Quelques jours passent, et on arrive à son anniversaire. Elle est née le 20 juin, donc c’est la veille du premier jour de l’été. Le mois de juin aura toute son importance dans toute la durée de notre relation. À chaque fois que le mois de juin arrivait, il se passait quelque chose, comme une note qui revient. Le jour de son anniversaire, je décide de l’emmener à la mer. À l’époque j’avais une voiture, et on habitait pas trop loin de la mer. Je passe la prendre en bas de chez elle, elle monte dans la voiture et là, en fait, je crois qu’elle avait du maquillage bleu sur ses yeux ou sur ses sourcils. Et en fait, je me rappelle de ce regard qu’on s’est échangé au moment et elle est rentrée dans la voiture.
Je m’en rappelle très bien parce que moi à l’époque j’avais peur. Enfin la peur, c’était une composante qui était assez omniprésente, et la peur était mélangée au désir. Elle venait du fait que c’était la première fois que je vivais cette chose, qui était l’amour, avec une fille en fait. Et c’était complètement nouveau, et pour elle aussi. Mais c’est vrai que j’ai l’impression qu’il m’a fallu m’affranchir de cette peur à chaque instant avec elle. Après cet échange de regards qui m’aura beaucoup marqué, on part sur la route et on va vers le grand air marin. On va vers l’océan, et on écoute cet album de Cocteau Twins en boucle. Et c’est un moment qui est très beau, où je me sens libre. Je pense qu’elle se sentait libre aussi avec moi et on se sentait libre ensemble, de pouvoir rouler, d’écouter la musique très fort comme ça et d’avoir l’horizon à perte de vue. On passe l’après-midi à la plage et on rentre dans la nuit. Par la suite elle m’enverra un poème qu’elle a écrit sur ce moment là. C’est là que je me rends compte que c’était pas fort que de mon côté, et que pour elle aussi ça avait été marquant, cette journée-là.

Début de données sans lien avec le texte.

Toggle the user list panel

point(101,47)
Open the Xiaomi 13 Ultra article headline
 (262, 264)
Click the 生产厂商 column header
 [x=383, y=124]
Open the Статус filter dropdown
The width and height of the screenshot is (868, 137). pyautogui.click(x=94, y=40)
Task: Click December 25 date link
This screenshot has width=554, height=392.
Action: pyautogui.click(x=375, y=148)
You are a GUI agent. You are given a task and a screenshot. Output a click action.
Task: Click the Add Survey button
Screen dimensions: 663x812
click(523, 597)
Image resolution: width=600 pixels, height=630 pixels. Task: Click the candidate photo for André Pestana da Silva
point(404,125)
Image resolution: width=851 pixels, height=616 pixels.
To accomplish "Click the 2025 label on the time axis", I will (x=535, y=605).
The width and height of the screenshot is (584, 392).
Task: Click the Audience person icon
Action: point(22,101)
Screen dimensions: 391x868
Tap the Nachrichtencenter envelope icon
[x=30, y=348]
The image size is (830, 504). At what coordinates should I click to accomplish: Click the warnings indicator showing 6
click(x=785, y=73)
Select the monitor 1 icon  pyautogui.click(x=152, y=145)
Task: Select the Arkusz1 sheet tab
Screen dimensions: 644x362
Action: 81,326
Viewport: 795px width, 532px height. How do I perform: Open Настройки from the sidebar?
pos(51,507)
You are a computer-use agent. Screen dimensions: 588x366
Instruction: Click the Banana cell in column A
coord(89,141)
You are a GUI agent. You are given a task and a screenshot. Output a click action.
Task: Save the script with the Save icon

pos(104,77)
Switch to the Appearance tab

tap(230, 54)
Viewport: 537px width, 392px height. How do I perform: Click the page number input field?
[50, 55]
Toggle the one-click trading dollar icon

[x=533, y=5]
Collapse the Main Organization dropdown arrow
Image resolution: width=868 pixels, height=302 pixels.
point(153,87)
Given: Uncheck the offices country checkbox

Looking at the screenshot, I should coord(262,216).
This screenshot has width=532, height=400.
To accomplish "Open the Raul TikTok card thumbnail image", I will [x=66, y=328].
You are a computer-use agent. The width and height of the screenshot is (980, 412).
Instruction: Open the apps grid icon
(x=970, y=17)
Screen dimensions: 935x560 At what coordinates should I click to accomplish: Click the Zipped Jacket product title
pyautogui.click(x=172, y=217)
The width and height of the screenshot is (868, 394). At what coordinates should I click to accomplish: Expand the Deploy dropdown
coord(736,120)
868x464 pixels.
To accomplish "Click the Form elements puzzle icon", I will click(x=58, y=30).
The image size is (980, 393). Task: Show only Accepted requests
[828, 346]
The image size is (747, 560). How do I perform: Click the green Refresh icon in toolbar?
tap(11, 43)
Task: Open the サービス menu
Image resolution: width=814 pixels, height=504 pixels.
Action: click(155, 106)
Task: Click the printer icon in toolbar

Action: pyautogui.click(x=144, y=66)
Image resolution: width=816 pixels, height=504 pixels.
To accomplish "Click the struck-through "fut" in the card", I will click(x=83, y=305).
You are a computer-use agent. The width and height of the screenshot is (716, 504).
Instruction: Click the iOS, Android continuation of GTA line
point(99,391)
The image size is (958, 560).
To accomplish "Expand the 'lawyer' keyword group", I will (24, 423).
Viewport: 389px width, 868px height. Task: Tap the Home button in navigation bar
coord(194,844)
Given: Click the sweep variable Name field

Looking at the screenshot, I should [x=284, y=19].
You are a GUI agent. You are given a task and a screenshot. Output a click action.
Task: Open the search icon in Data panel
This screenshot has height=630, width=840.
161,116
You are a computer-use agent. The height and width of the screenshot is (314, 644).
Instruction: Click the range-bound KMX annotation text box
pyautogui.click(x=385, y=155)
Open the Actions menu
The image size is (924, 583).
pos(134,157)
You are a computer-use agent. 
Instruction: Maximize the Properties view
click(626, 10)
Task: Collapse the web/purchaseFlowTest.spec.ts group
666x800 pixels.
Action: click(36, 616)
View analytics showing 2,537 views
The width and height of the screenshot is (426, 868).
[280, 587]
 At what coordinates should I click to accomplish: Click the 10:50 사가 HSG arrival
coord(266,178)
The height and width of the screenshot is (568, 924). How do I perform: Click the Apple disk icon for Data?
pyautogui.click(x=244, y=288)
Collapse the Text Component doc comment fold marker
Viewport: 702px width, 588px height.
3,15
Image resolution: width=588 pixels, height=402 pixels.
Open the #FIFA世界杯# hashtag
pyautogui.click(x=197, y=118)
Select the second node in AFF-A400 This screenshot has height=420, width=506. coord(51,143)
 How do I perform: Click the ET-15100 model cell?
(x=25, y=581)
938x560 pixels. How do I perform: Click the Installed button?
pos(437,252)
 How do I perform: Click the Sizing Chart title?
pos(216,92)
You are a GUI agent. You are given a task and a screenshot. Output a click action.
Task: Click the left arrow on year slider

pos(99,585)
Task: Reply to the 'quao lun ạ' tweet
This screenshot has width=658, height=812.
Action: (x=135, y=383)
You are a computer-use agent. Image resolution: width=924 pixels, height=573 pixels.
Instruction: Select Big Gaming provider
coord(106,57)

On commence une relation ensemble, elle et moi, à travers l’été où j’allais la voir souvent à vélo le soir. On se retrouvait toujours le soir. Je me rappelle, je prenais mon vélo rouge. Je longeais le bord de l’Orne et j’allais la retrouver. En fait, on a commencé par être des amant·es et voilà, on commence une relation assez passionnelle et on vivait du corps, de la poésie, de la musique, je crois que ça suffit, quand on a 20 ans, l’été. Il y avait un sentiment de liberté, de toute puissance en fait, dans ces rituels qu’on avait de se retrouver que dans la nuit, comme si on pouvait avoir des vies parallèles la journée et en fait la nuit on se retrouvait. C’était notre moment à nous.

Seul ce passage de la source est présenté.